EXACTLY HOW a person's eyes respond to low levels of light is even more crucial than doctors have thought in deciding who is and who isn't a good candidate to have laser vision correction surgery, according to results announced at the annual meeting of the Association for Research in Vision and Ophthalmology in Ft. Lauderdale.

Earlier after laser surgery some complained of worsened night vision, some reported significant glare from light sources such as headlights, while others saw halos around bright lights.

Occasionally, even now patients undergoing the procedure report such effects.

Ophthalmologist Scott MacRae, professor of Ophthalmology and Visual Science at the University of Rochester Medical Centre, recently studied the role of a patient's pupil size in determining a patient's outcome from the surgery.

In a study he found that generally the larger a patient's pupils, the more likely that person is to have a problem with laser vision correction.
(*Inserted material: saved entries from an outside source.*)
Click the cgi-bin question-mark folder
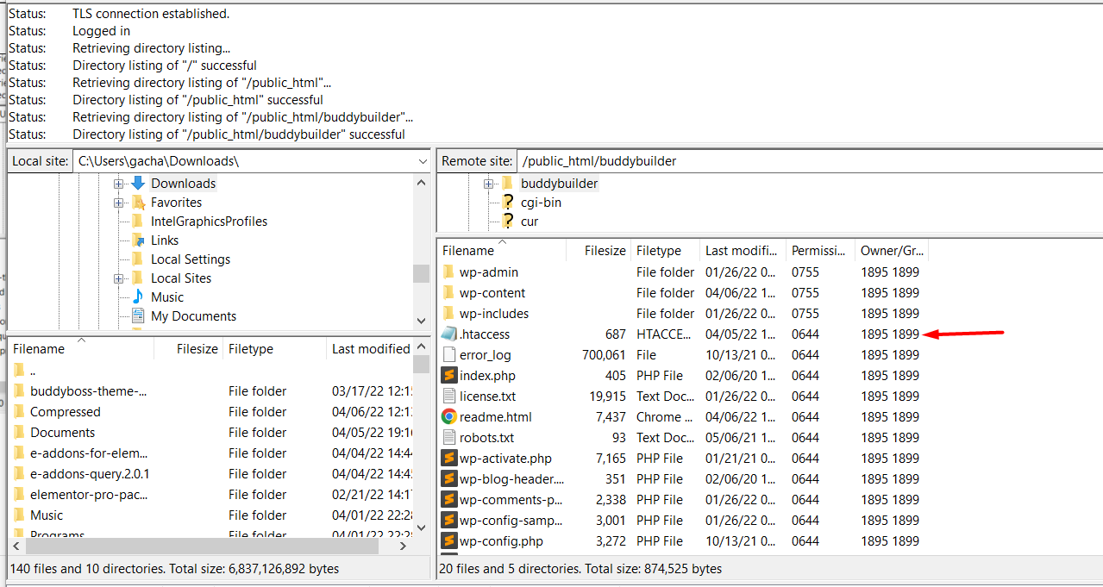 541,202
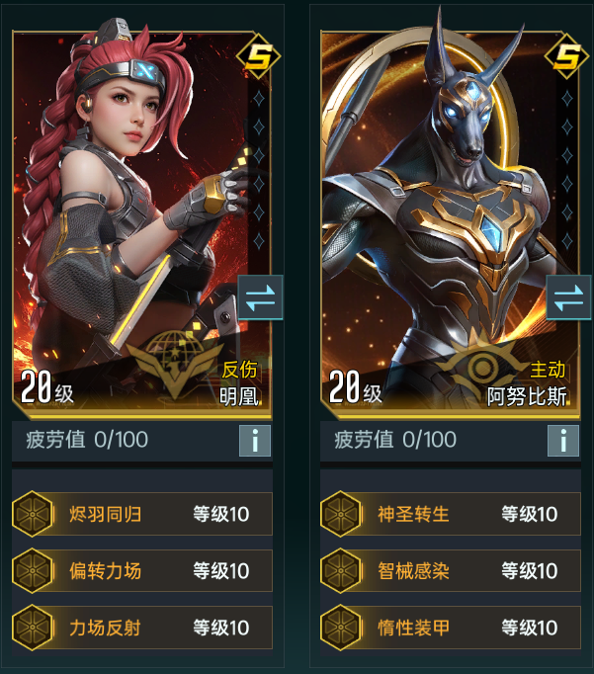
Task: Click the 偏转力场 skill hexagon icon
Action: coord(33,571)
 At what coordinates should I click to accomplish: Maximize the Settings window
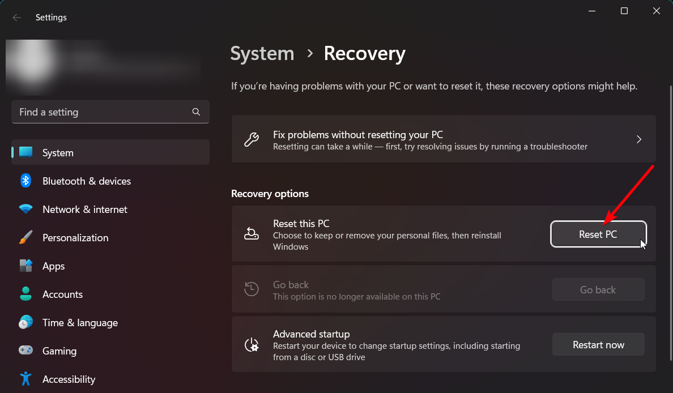(x=624, y=11)
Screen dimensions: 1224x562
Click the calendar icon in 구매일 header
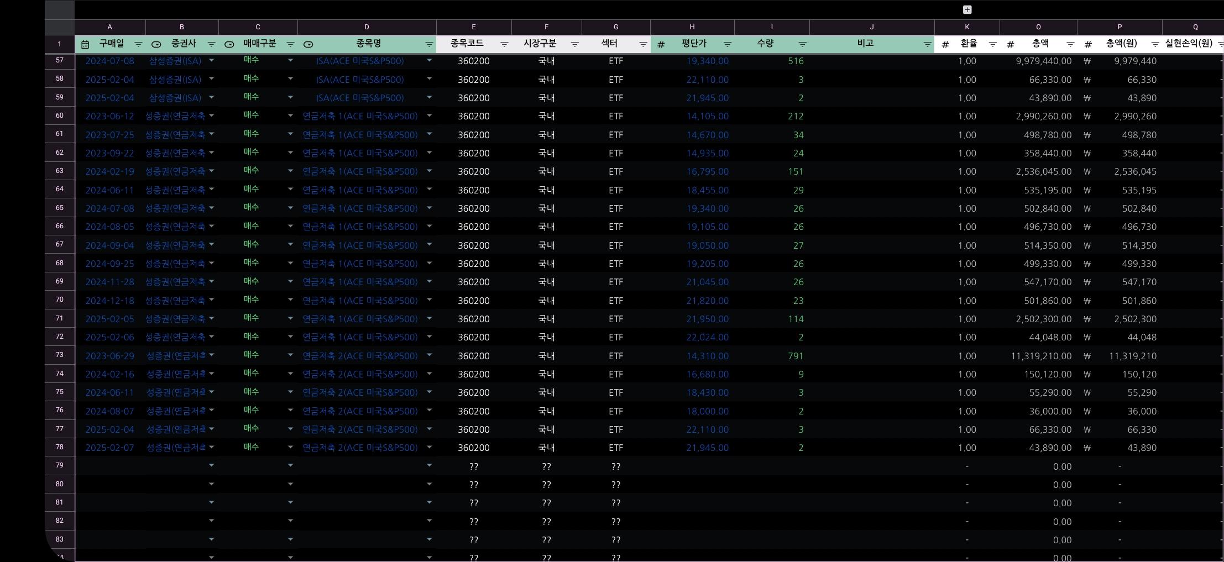tap(85, 44)
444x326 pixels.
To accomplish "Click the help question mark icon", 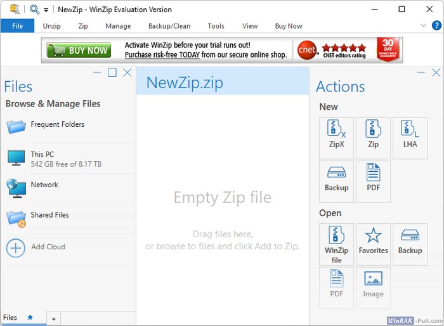I will click(x=436, y=26).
MacRae also discussed the results at the recent annual meeting of the Association for Cataract and Refractive Surgery in San Francisco.
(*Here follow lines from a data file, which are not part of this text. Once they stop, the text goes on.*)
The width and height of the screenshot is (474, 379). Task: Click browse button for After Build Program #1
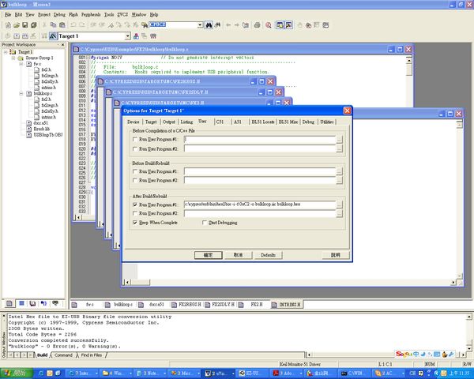click(x=339, y=205)
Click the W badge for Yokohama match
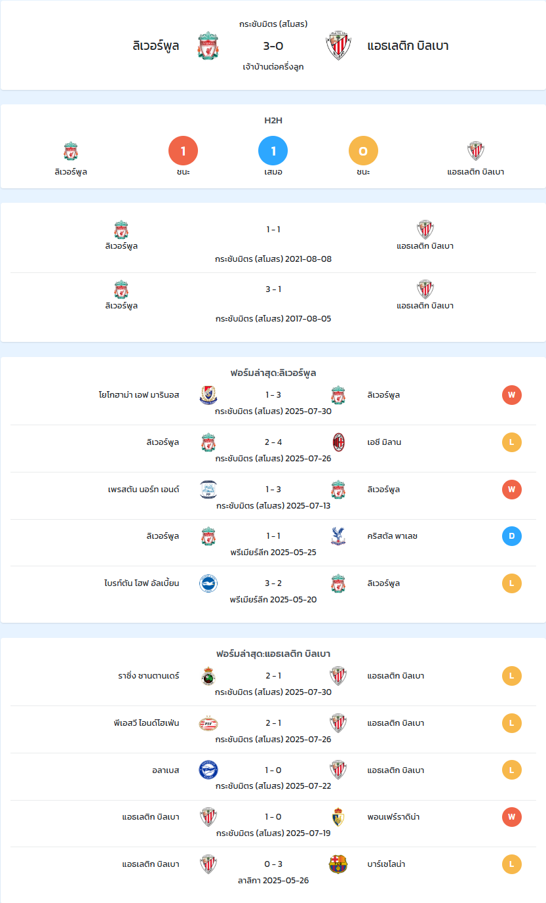The width and height of the screenshot is (546, 903). 512,395
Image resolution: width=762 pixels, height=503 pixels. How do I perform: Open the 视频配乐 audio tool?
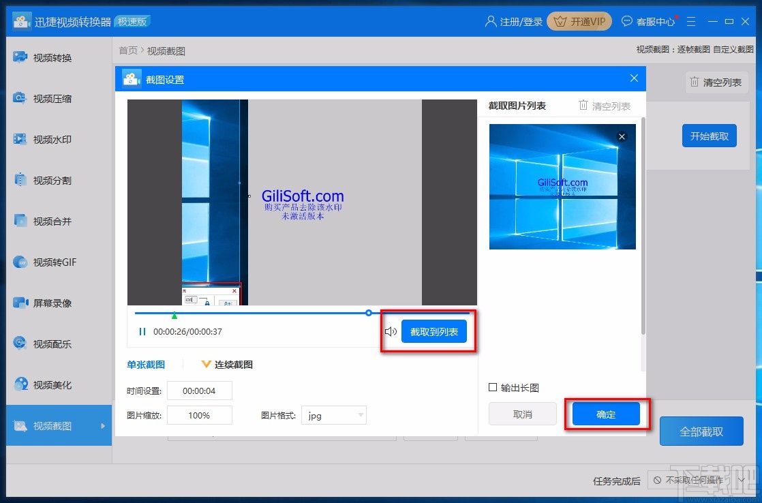point(58,344)
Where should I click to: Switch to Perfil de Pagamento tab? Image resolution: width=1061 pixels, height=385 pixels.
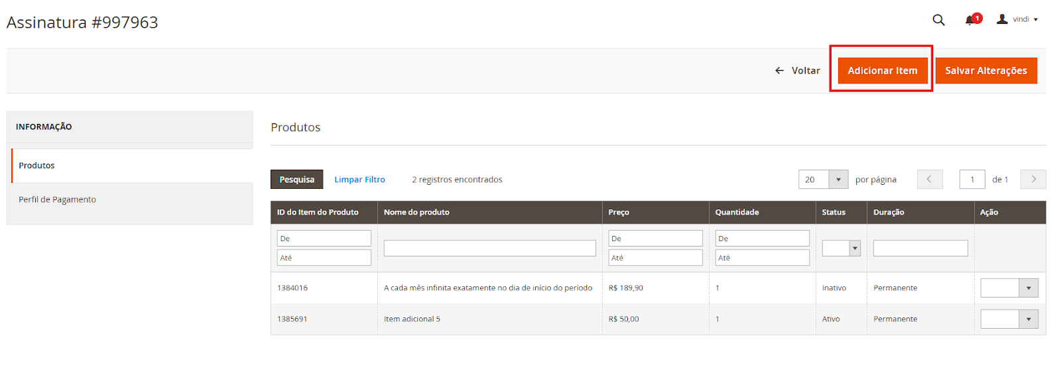click(x=57, y=199)
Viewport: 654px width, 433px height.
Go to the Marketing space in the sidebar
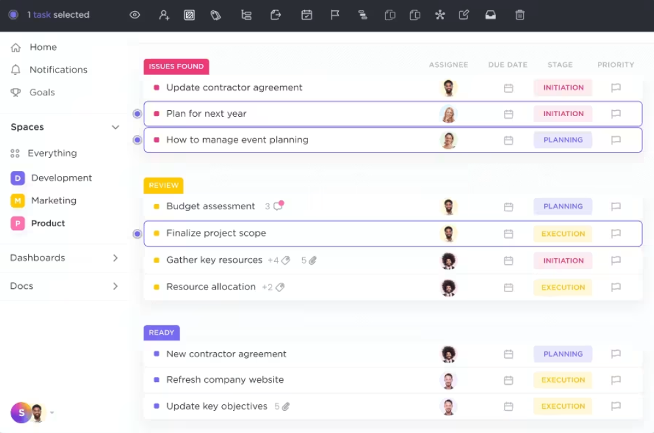(x=54, y=200)
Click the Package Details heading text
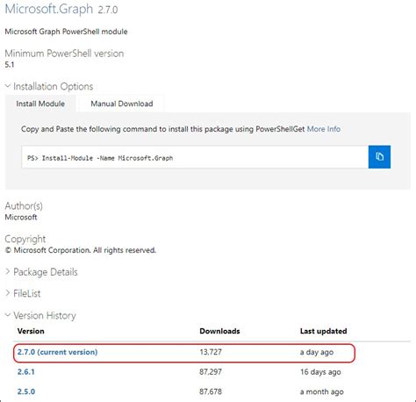The width and height of the screenshot is (416, 402). [x=46, y=272]
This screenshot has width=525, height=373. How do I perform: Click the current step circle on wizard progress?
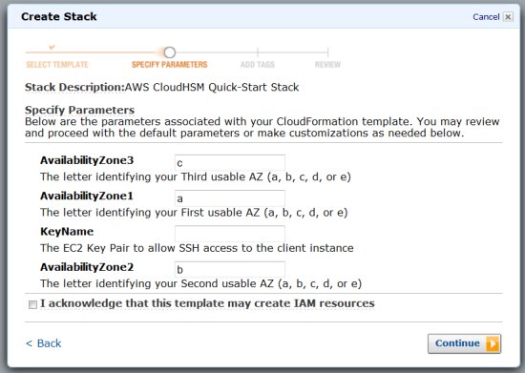tap(169, 52)
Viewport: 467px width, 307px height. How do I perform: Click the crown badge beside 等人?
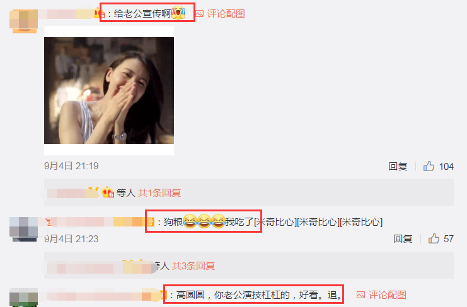pos(108,193)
MacRae is part of a team that has used a technology known as adaptive optics to discover dozens of previously unknown subtle imperfections in the eye, and he has found that those imperfections loom more important as the pupil size gets larger.

He reports that if a surgeon treats a large enough swath of the eye for such patients, those imperfections are minimised. His study shows that it's essential that doctors treating patients with large pupils consider creating an especially large treatment zone.
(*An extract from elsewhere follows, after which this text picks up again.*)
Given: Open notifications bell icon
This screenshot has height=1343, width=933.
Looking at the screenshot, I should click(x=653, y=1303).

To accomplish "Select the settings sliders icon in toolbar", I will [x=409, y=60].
He found that doctors must be especially very careful when using a laser to correct vision on people whose pupils dilate to nearly about six millimeters or more, a group that comprises about 40 percent of the population.

If physicians treat too small an area of the cornea, patients are likely to have a problem when their eyes are most dilated — at night.

To understand the problem, think of a window washer who should clean an entire window even when the inside blind is partway down. When the blind goes up, a person looking through the window wouldn't get a clear view unless the previously covered section of the window was washed too.

Likewise, MacRae says, surgeons must treat a large part of the cornea so that when the pupil widens, the entire pupil transmits light clearly.

Pupil size is especially critical if a person is extremely near-sighted. MacRae says that generally, people with pupils larger than seven millimeters should be checked very thoroughly before having the surgery done.

MacRae measures every patient's pupils three different times using three separate instruments. He also makes three measurements of the thickness of the cornea, another crucial element in deciding who is a safe candidate.

Overall he advises against surgery in more than 20 per cent of patients who inquire about the surgery, especially patients who have large pupils and are extremely nearsighted.

"There is tremendous variation, depending on where your eye is looking," MacRae says. "Country roads can be nearly completely dark, while city streets are often brightly lit."

MacRae found that the amount of light entering the eye of a driver on a country road during a rainy night might be nearly 200 times less than what he or she encounters driving through a busy intersection seconds later.

MacRae also found that a typical night driver frequently confronts situations where he or she has less than one-tenth the amount of light that doctors, in their offices, assume their patients encounter at night.